His state of mind couldn’t be described as suicidal. It was just… gravity. The slow pull downward. Lately, Ben could feel something pulling harder than usual. Today was the day. The pull was at its apex. He could sink no lower.
Today was the day. Ben has had enough—and he had a plan.
❧
As Ben pulled out of his parking space at his empty apartment, he recalled the two weeks leading up to this moment. Selling everything hadn’t been difficult—he didn’t own much. Facebook Marketplace, Craigslist, even pawn shops had been willing to take the trinkets and odds and ends he had accrued over his thirty-four years.
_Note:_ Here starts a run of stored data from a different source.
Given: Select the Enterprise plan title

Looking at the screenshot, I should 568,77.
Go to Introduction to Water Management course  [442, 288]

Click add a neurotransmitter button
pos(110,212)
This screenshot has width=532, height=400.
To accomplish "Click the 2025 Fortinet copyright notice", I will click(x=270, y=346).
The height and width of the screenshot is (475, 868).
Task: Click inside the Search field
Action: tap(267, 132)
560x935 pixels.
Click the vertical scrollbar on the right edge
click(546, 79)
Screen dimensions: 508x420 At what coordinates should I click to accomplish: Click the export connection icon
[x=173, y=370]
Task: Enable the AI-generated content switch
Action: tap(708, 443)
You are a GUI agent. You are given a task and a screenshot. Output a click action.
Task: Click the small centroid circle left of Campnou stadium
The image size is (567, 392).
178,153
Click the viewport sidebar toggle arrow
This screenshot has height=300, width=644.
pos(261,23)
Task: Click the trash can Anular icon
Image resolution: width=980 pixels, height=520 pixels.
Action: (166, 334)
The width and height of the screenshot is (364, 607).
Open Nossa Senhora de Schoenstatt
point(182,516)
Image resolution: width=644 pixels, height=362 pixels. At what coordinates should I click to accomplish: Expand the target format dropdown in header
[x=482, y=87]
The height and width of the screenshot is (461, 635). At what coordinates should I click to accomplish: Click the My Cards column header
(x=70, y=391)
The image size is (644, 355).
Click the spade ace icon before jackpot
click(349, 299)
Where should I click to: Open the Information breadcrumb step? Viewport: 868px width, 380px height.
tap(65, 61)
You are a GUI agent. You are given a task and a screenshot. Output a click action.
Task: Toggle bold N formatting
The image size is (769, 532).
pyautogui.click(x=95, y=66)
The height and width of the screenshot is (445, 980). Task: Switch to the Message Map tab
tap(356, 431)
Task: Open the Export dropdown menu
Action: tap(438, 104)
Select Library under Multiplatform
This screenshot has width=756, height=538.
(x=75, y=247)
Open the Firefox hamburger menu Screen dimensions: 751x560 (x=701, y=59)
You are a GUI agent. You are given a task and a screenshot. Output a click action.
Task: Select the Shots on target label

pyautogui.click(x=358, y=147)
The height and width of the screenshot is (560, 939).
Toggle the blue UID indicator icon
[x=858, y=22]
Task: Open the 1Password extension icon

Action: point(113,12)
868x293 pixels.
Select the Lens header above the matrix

Relics. None of it had any attachment to him. He was indifferent to it all. They might as well have been ancient Egyptian artifacts—important to someone, but to him they were just things filling the spaces between waking and sleeping. He had had enough of possession as a concept. His life was a fire sale. Everything must—and did—go.
He put his shitty car in gear and pulled away. Thoughts of the weeks and months leading up to this day crowded his mind. This moment. It was exhausting, but he had a forty-minute drive ahead. The radio was off—always off. Silence felt cleaner, if not merciful.
As he maneuvered through the narrow streets of town, pale sunlight slanted low through a web of telephone wires and skeletal trees. The air, heavy with late summer humidity, pressed against him.
Up until today, his plan had always been the same: complicated, yet simple. Step one: sell his earthly possessions. Check. Step two: take the money to Vegas and live out every fantasy he had ever imagined. Step three: return to his empty apartment. With the last of his dollars, he would make his final purchase—sleeping pills from the corner drugstore, any brand would do.
Once the pills reached his stomach, entered his bloodstream—then, and only then—would he call the paramedics to report a suicide.
By the time they arrived, he would have shuffled off this mortal coil. No mess, no fuss, no note. The act itself was the note: a man with an empty bottle of pills, barely cold on the floor. They could have it cleaned up in ten minutes. No muss, no fuss. They could even toss the pill bottle in the dumpster outside if they wanted. It didn’t matter. Not to him. Nothing did. That was the point.
The relief of it all would be lying on that slab, a single sheet covering his face. No name. No identity. Just a number. Printed on a small cardstock tag tied to his big toe: “Deceased.” Filed away into the drawers meant for people—but for him, the proverbial “Junk Drawer.” A place where things without meaning or purpose go.
He used to think about rolling around in an actual junk drawer—with pens, batteries, rolls of tape and string. It brought him comfort, knowing he’d be forgotten. Unseen. Unperceived. Being nothing for longer than he had been something.
He knew that, ultimately, his remaining family would want him buried. As per their wishes. He would have preferred the circular file. They were going to pay extraordinary amounts of money for a box, a suit, a hole to be dug. They would insist that some hungover medical examiner—or someone like one—be hunched over his husk, removing organs, draining fluids, sewing his mouth shut, and gluing his eyes to ensure he looked real enough for the “viewing” but not real enough to scare anyone.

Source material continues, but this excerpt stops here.